Neste artigo, será abordada a aprendizagem no contexto do exercício da profissão de motorista, bem como as particularidades desta modalidade de contratação.
Legislação de Regência
O instituto da aprendizagem tem um amplo embasamento legal, sendo previsto há mais de um século, ainda que de forma simplista, pelo ordenamento jurídico brasileiro.
Foi por meio do Decreto nº 13.064, de 1918, revogado posteriormente pelo de nº 99.678, de 1990, que foram criadas as escolas de aprendizes artífices[1] pelo extinto Ministério da Agricultura, Indústria e Comércio (1906-1930).

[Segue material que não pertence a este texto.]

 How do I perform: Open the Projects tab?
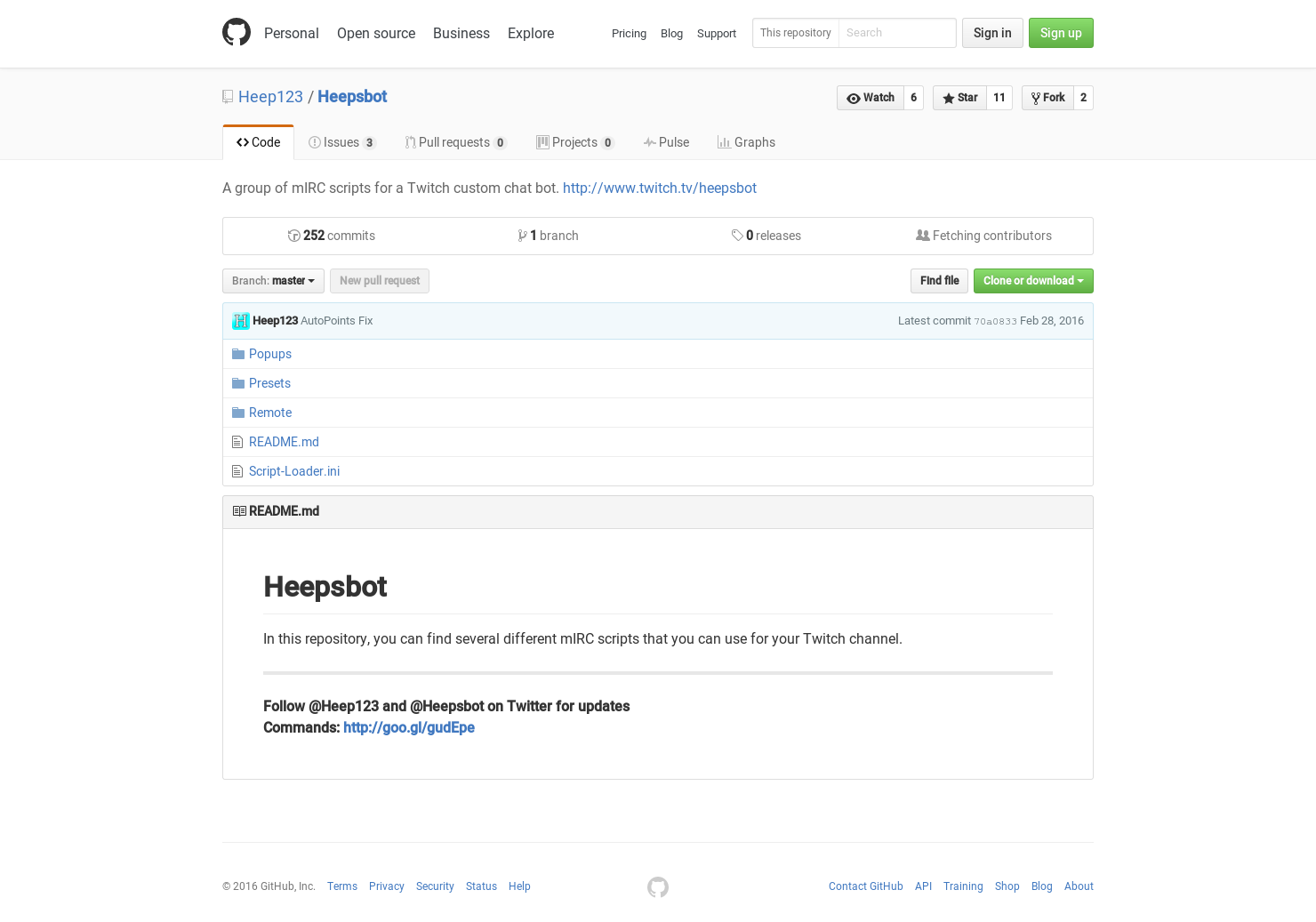point(574,142)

Com o desenvolvimento industrial brasileiro nas primeiras décadas do século passado e com o crescente aumento na demanda de jovens ingressando neste ramo profissional, foi publicado o Decreto-Lei nº 4.481, em 1942, que dispunha sobre a aprendizagem dos industriários. Ainda na década de 1940, foi normatizada a aprendizagem no comércio, por meio do Decreto-Lei nº 8.622, de 1946.
Tendo indubitável importância, a aprendizagem está prevista na Constituição Federal do Brasil (CFRB), de 1988, no inciso XXXIII do artigo 7º, que ressaltou a possibilidade do ingresso de jovens com idade a partir de 14 (quatorze) anos no mercado de trabalho, na condição de aprendiz, na redação dada pela Emenda Constitucional (EC) nº 20, de 1998.
Além de leis específicas, a aprendizagem está prevista na CLT, nos artigos 428 e seguintes. Em relação ao texto celetista, é imperioso destacar que o artigo 429 trata especificamente da cota a ser cumprida pelas empresas, na proporção já mencionada, qual seja de 5% a 15% do número de empregados da empresa.
Desde 1943 prevista pela Consolidação, a aprendizagem passou a ser amplamente regulamentada através da Lei nº 10.097, de 2000, a Lei do Aprendiz, que modificou os artigos supramencionados.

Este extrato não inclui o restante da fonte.